Given two integer arrays preorder and inorder where preorder is the preorder traversal of a binary tree and inorder is the inorder traversal of the same tree, construct and return the binary tree.

Example 1:

Input: preorder = [3,9,20,15,7], inorder = [9,3,15,20,7]
Output: [3,9,20,null,null,15,7]

Example 2:

Input: preorder = [-1], inorder = [-1]
Output: [-1]

Constraints:

• 1 <= preorder.length <= 3000
• inorder.length == preorder.length
• -3000 <= preorder[i], inorder[i] <= 3000
• preorder and inorder consist of unique values.
• Each value of inorder also appears in preorder.
• preorder is guaranteed to be the preorder traversal of the tree.
• inorder is guaranteed to be the inorder traversal of the tree.

Solution

Approach: Recursive Divide and Conquer

The key insight is that preorder gives us the root (first element), and inorder tells us which nodes are in left vs right subtrees.

Implementation

class Solution:
    def buildTree(self, preorder: List[int], inorder: List[int]) -> Optional[TreeNode]:
        # Create hash map for O(1) lookup of inorder indices
        inorder_map = {val: idx for idx, val in enumerate(inorder)}
        self.preorder_idx = 0

        def build(left, right):
            if left > right:
                return None

            # Root is next element in preorder
            root_val = preorder[self.preorder_idx]
            root = TreeNode(root_val)
            self.preorder_idx += 1

            # Find root position in inorder
            inorder_idx = inorder_map[root_val]

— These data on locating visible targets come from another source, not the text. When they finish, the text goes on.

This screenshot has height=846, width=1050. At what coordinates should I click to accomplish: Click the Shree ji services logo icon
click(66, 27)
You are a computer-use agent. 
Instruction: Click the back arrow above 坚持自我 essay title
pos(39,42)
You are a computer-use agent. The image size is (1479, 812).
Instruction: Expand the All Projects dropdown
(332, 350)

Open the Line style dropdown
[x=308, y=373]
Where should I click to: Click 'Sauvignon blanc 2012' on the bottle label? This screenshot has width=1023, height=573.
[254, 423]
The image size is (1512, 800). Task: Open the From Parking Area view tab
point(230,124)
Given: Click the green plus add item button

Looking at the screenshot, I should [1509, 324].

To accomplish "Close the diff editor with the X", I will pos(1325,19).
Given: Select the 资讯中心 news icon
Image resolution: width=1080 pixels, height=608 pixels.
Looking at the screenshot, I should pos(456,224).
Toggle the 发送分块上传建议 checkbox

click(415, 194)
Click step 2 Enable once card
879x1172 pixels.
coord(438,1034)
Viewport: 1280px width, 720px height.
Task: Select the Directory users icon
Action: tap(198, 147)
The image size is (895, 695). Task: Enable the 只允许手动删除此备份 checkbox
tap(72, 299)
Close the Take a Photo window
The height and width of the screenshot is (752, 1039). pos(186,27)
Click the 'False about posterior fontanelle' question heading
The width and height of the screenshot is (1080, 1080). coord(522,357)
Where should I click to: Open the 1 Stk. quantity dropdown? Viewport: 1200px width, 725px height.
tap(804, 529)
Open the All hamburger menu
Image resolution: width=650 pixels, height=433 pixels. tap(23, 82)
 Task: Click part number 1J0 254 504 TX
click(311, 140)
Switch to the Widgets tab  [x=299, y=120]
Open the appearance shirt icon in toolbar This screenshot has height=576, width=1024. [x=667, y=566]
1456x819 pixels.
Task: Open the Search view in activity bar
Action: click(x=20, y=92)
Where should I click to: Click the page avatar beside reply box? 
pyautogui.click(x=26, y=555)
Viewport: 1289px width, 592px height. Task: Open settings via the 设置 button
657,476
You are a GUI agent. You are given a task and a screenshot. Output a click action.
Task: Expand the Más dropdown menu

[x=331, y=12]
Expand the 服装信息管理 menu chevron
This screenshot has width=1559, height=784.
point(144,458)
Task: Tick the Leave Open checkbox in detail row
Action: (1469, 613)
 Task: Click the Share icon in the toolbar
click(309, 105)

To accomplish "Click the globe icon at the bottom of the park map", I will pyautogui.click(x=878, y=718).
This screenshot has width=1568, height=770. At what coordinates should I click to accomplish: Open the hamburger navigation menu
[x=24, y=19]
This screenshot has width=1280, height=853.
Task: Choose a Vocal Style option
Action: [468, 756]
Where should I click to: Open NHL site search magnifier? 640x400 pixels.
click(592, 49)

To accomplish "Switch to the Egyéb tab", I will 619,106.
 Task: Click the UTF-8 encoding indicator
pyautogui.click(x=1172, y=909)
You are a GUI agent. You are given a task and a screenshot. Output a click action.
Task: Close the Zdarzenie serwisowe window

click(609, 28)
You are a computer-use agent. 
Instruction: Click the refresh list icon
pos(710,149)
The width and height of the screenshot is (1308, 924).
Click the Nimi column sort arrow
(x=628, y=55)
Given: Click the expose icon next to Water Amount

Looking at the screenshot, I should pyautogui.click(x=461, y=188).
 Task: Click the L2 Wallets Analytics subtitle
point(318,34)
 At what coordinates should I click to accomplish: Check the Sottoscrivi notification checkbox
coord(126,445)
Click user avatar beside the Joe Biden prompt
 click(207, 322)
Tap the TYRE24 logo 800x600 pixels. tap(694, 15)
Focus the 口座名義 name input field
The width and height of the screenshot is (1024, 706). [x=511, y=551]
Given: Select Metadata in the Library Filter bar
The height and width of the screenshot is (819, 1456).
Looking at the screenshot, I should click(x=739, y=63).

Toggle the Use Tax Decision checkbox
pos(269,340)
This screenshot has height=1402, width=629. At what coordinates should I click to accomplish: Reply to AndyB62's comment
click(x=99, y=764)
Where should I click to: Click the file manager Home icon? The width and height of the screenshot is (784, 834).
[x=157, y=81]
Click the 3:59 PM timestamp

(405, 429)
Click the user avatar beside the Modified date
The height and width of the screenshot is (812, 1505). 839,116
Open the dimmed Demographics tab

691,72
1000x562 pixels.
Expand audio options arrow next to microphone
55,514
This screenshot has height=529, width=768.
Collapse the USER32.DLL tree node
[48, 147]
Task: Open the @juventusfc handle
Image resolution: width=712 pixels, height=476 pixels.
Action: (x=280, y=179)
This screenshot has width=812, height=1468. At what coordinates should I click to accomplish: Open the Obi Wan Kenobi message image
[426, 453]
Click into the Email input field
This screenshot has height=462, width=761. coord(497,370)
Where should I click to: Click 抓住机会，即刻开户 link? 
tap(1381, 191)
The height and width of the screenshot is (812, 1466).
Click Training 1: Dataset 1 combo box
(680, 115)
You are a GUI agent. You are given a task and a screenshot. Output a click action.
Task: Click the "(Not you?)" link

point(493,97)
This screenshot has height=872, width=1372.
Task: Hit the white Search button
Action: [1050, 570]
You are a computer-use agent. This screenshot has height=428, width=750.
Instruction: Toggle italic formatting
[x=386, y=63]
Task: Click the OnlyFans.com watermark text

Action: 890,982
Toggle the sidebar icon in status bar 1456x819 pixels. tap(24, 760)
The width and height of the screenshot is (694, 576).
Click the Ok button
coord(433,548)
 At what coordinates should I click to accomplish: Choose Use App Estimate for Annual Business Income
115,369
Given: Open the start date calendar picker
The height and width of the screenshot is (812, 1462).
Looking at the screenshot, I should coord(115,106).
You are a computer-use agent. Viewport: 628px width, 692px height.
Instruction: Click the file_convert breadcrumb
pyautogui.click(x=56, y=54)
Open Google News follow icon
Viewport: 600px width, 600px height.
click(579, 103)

            # Build left and right subtrees
            # Important: build left first since preorder processes left before right
            root.left = build(left, inorder_idx - 1)
            root.right = build(inorder_idx + 1, right)

            return root

        return build(0, len(inorder) - 1)

Complexity Analysis

• Time Complexity: O(n), where n is the number of nodes. We visit each node once and do O(1) lookup with the hash map.
• Space Complexity: O(n) for the hash map and O(h) for recursion stack, where h is the height.

Key Insights

1. Preorder Structure: Preorder visits root, then left subtree, then right subtree. First element is always the root.

2. Inorder Structure: Inorder visits left subtree, then root, then right subtree. Root position divides left and right subtrees.

3. Divide and Conquer: Find root from preorder, locate it in inorder to split left/right, recursively build subtrees.

4. Hash Map Optimization: Storing inorder indices in a hash map allows O(1) lookup instead of O(n) linear search.

5. Order Matters: We must build left subtree before right because preorder processes left first, and we consume preorder sequentially.